There was quite a bit of cross-wind that day. I set up for an approach and as she settled in and went past me the engine quit. Being true to her war bird roots she fell like a rock. I kicked in rudder to stop a stall, which worked, but she came down hard and to my surprise the wing folded in two (see picture). The big question for me was what was I going to do now? I had already gone through static judging and received a respectable score of 96.8. My first round was the following day. I was heartbroken and was going to back out of the competition, but after talking with the great guys who had helped to get me to the event, we decided to re-build the wing. Once we had the wing on the operating table we realized the wing was broken into three pieces. The outer wing panel was broken just before the center and center section had also broken. After consulting with the other surgeons, I decided death by landing was not an option and went for major reconstructive surgery.
Great friends helped me work from 4 pm till 4 am and get the plane back to flying condition. The next morning was my first round I had no time for a trim flight or to see if my repairs would hold together. I was nervous and had no idea what to expect. Not the greatest flight but she got through it. It came to the last round on Sunday, “One more flight and it’s all over”, I said to myself. I set up and flew my best round of the competition. If I didn’t screw this up I may be up near the top.
The wind was howling as usual, with a bad cross wind. My fourth maneuver was an Imellmann. Yes, an Imellmann, with a very broken wing. I’m nuts. As I pulled out at the bottom there was a snap. I asked my caller, “Did you hear that too?” He replied, “Yes, do you want to continue?” As the plane was still flying I answered, “Yes, we’re going for it.” My next maneuver was an overshoot, followed by a landing.
She went by on the over shoot with the wing wobbling in the wind. As I came around for the last time the wing started to fold quite badly but held together. Kicking in some rudder I managed to hold the line for landing as she came by on what was left of the wing and a prayer.
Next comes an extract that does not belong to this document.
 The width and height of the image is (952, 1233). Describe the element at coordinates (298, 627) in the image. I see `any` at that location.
The wheels touched and she rolled about three feet before I called maneuver complete. “Yes”, I thought, “I’ve made it, completed Top Gun”. Right at that moment the wing snapped in two again and she came to a stop at the end of the runway. At this point I was definitely ready for the rubber room and I took a year off from competition for a break.
I would like to thank all my friends Doug, Rich, Larry, Tom, Dino, Billy, Tom and anyone else that helped me get the plane to Top Gun and helped with the rebuild. Thank you all so very much.
The plane was sold to George Hunter with a brand new wing and may still compete again at Top Gun. Good Luck George.